__PROBLEM TO SOLVE__
For the records below, copy exactly the span that begins at the line containing "Click the bullet" and stops after the line containing "Viewport: 674px width, 556px", minus any pictures.
________________________
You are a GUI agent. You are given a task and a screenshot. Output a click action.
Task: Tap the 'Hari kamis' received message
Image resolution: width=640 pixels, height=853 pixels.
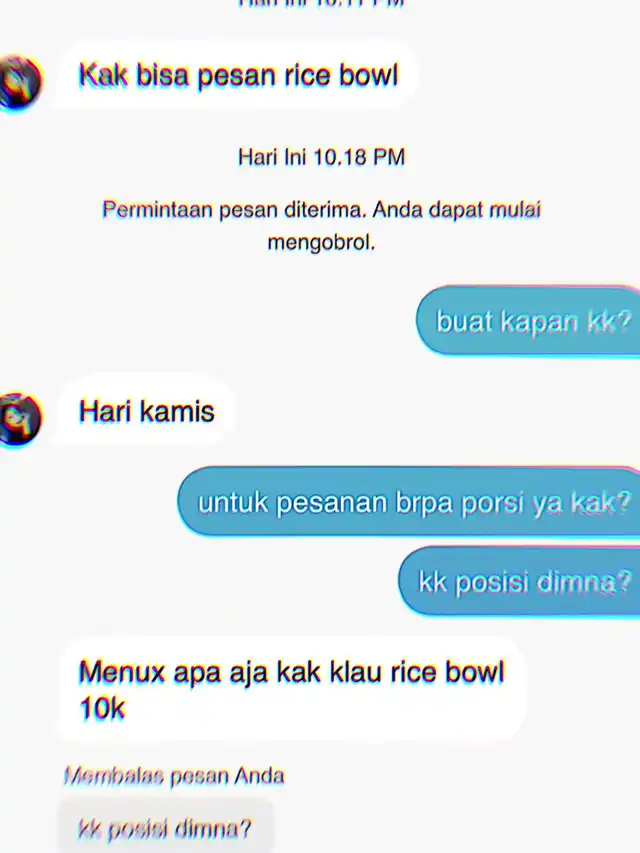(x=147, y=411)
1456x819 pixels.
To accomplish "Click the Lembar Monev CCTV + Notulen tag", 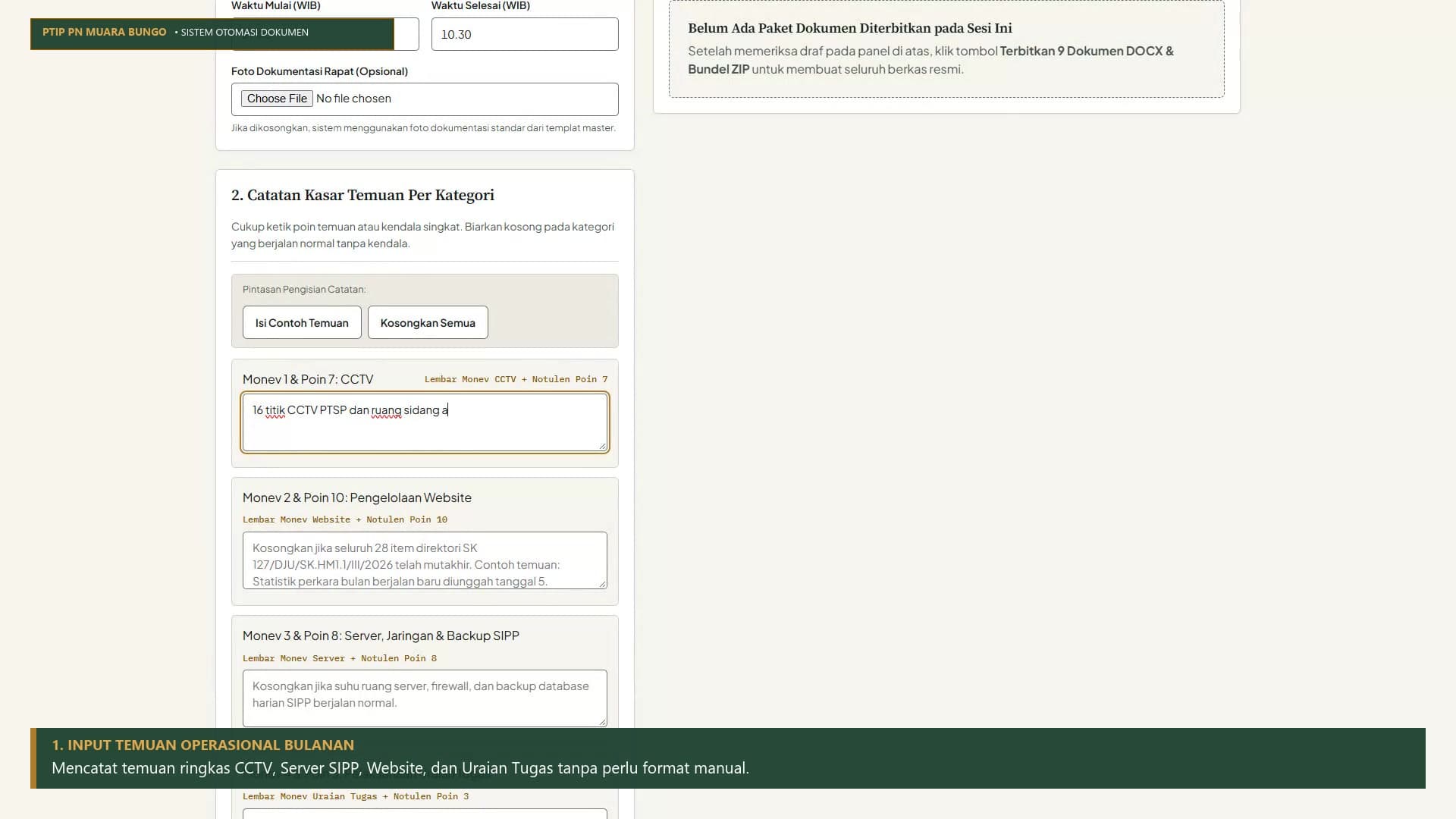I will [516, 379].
________________________
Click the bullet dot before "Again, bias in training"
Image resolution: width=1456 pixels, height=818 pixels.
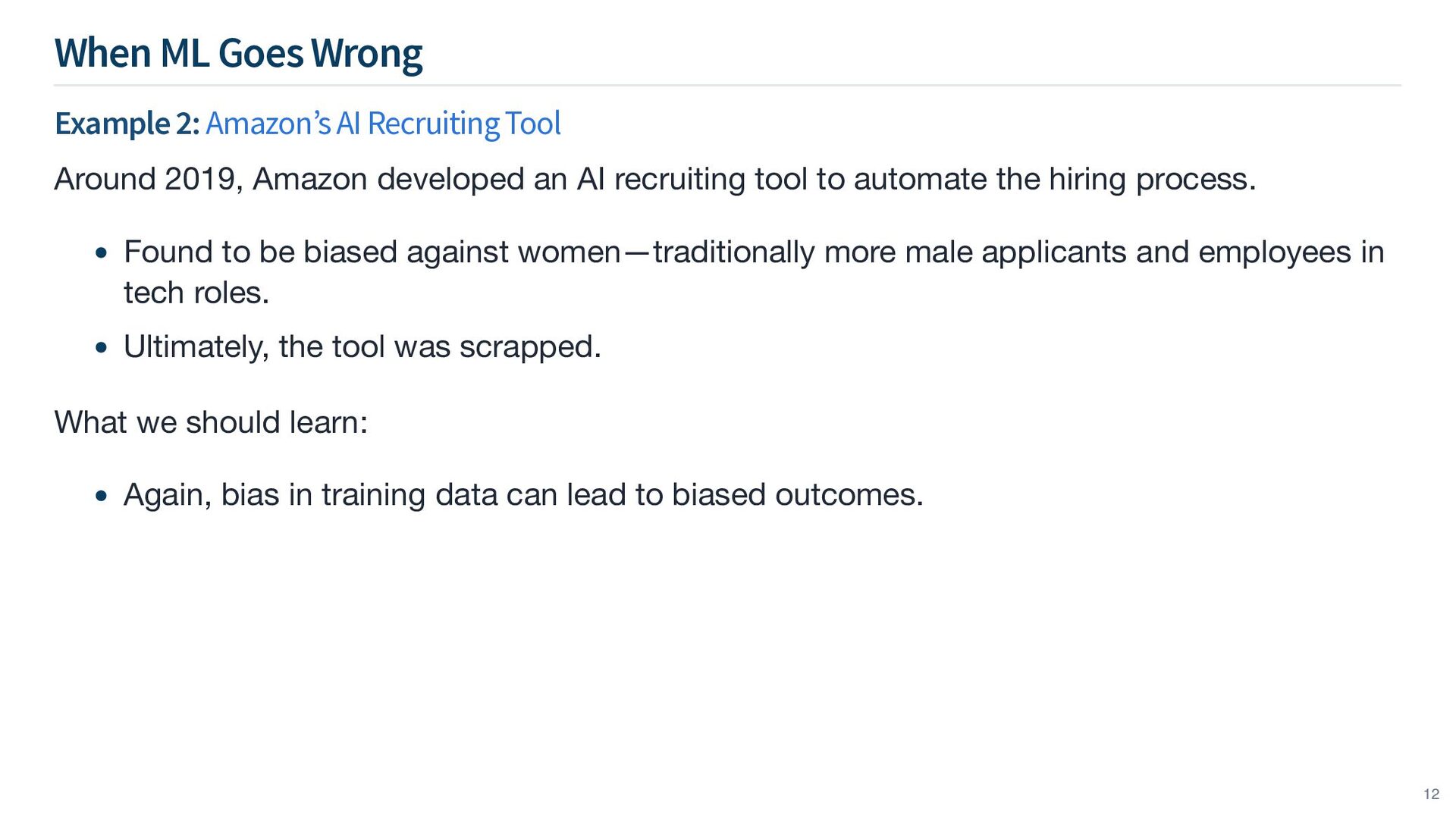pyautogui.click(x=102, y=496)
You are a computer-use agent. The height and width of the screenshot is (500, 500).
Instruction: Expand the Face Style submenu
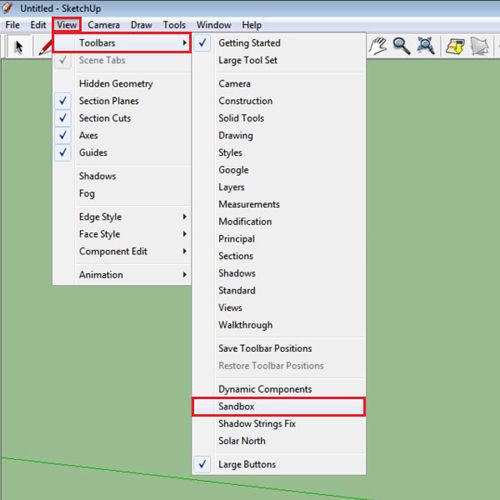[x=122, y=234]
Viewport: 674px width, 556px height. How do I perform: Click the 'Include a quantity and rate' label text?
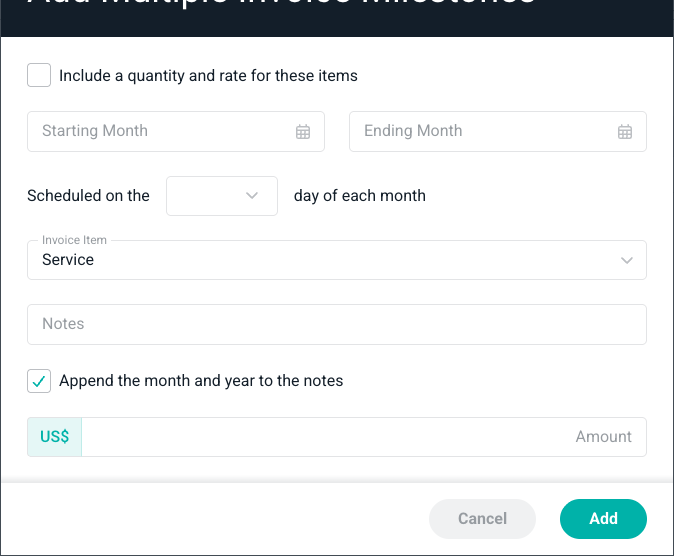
________________________
__RESULT OF THIS EXERCISE__
Click the bullet dot before "Again, bias in training"
Image resolution: width=1456 pixels, height=818 pixels.
pyautogui.click(x=102, y=496)
You are a computer-use agent. The height and width of the screenshot is (500, 500).
Instruction: Expand the Face Style submenu
[x=122, y=234]
Viewport: 674px width, 556px height. How do I perform: Click the 'Include a quantity and rate' label text?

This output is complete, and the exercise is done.